Ruta Imperial de la Comunidad de Madrid

Municipios integrados en la Ruta Imperial de la Comunidad de Madrid.
La Ruta Imperial se articula alrededor del Real Monasterio de El Escorial.

Se denomina Ruta Imperial de la Comunidad de Madrid a un itinerario turístico promocionado por la Consejería de Cultura y Turismo de esta región española, que recorre varios municipios de la sierra de Guadarrama. Sigue parcialmente el camino histórico que conducía hasta el monasterio de El Escorial, empleado en el XVI por el rey Felipe II, en sus desplazamientos desde la ciudad de Madrid hasta el Real Sitio.

La Ruta Imperial tiene como núcleo central a este monumento, que, en 1984, recibió la declaración de Patrimonio de la Humanidad por parte de la Unesco, junto con todo el Real Sitio. Éste se extiende sobre los términos municipales de San Lorenzo de El Escorial y El Escorial, en los que se encuentran edificios, obras de ingeniería y jardines de gran valor histórico-artístico. En la primera localidad destacan, además del Real Monasterio, las Casas de Oficios y la Casita del Infante (o de Arriba) y, en la segunda, la Casita del Príncipe (o de Abajo).[1]

Este conjunto monumental se complementa con la oferta turística que ofrecen diferentes municipios cercanos al Monasterio, pertenecientes tanto a la comarca de la Sierra Oeste de Madrid como a la de la cuenca del Guadarrama. En ellos se reúne un modesto pero relevante patrimonio artístico y la existencia de espacios naturales de gran interés paisajístico y medioambiental.

Descripción

Felipe II impulsó distintas obras en los pueblos cercanos al monasterio de El Escorial.

La Ruta Imperial discurre por nueve pueblos madrileños, a través de dos trayectos bien diferenciados y un núcleo central. El primer tramo, el de ida, parte desde la ciudad de Madrid hasta Torrelodones, Collado Villalba y Guadarrama. Desde aquí se accede a San Lorenzo de El Escorial y El Escorial, que conforman el foco principal. El tercer trecho, el de vuelta, recorre Robledo de Chavela, Fresnedillas de la Oliva, Navalagamella y Valdemorillo, desde donde se regresa a la capital.

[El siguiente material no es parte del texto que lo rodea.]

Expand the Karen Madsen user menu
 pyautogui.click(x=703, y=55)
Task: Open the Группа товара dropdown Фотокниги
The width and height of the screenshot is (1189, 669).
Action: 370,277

Sólo algunas de estas poblaciones formaron parte del itinerario seguido por Felipe II, que coincidía de modo parcial con el antiguo Camino Real de Valladolid. Entre ellos, se encuentran Torrelodones, Collado Villalba (a través del paraje conocido como La Venta) y Guadarrama, que, a partir del siglo XVI, vieron florecer una importante actividad hostelera, dirigida a los viajeros que buscaban descanso en sus desplazamientos hasta San Lorenzo de El Escorial.

Los restantes municipios, en su mayoría, también han estado relacionados históricamente con el Real Monasterio, bien porque albergaron obreros empleados en su construcción, bien porque abastecieron a la Corte instalada en el mismo, bien porque dieron cobertura religiosa a quienes acudían a las obras del monasterio, a través de sus iglesias. Fruto de esta vinculación histórica es la existencia, más allá de San Lorenzo de El Escorial, de varios edificios construidos por Juan de Herrera, el arquitecto del Monasterio, o por sus discípulos.

En otras localidades incluidas en el itinerario, no han existido nexos tan directos con el Monasterio, al margen de su proximidad geográfica. Su presencia dentro la Ruta Imperial tiene como objetivo potenciar el desarrollo de una industria turística, aprovechando la fama alcanzada por el Real Sitio. Es el caso de Fresnedillas de la Oliva.

A la inversa, algunas localidades que Felipe II visitaba en sus desplazamientos no aparecen integradas en la Ruta Imperial, al ubicarse fuera del trazado actual de carreteras principales. Aquí figura Galapagar, pueblo sobre el que se articuló un segundo camino, más directo, que partía de Torrelodones. Diferentes obras de ingeniería, como la construcción de puentes y la mejora de la calzada, realizadas poco antes de la finalización del monasterio, fueron suficientes para que el monarca optara por esta nueva ruta.

La vinculación de Galapagar con la Real Fundación se aprecia en la iglesia de Nuestra Señora de la Asunción, que presenta toques escurialenses en el chapitel que remata su torre. Las ruinas de la Casa Veleta, mandada construir por el rey como lugar de descanso, ofrecen otro ejemplo de la importancia alcanzada por este municipio mientras duraron las obras del Monasterio.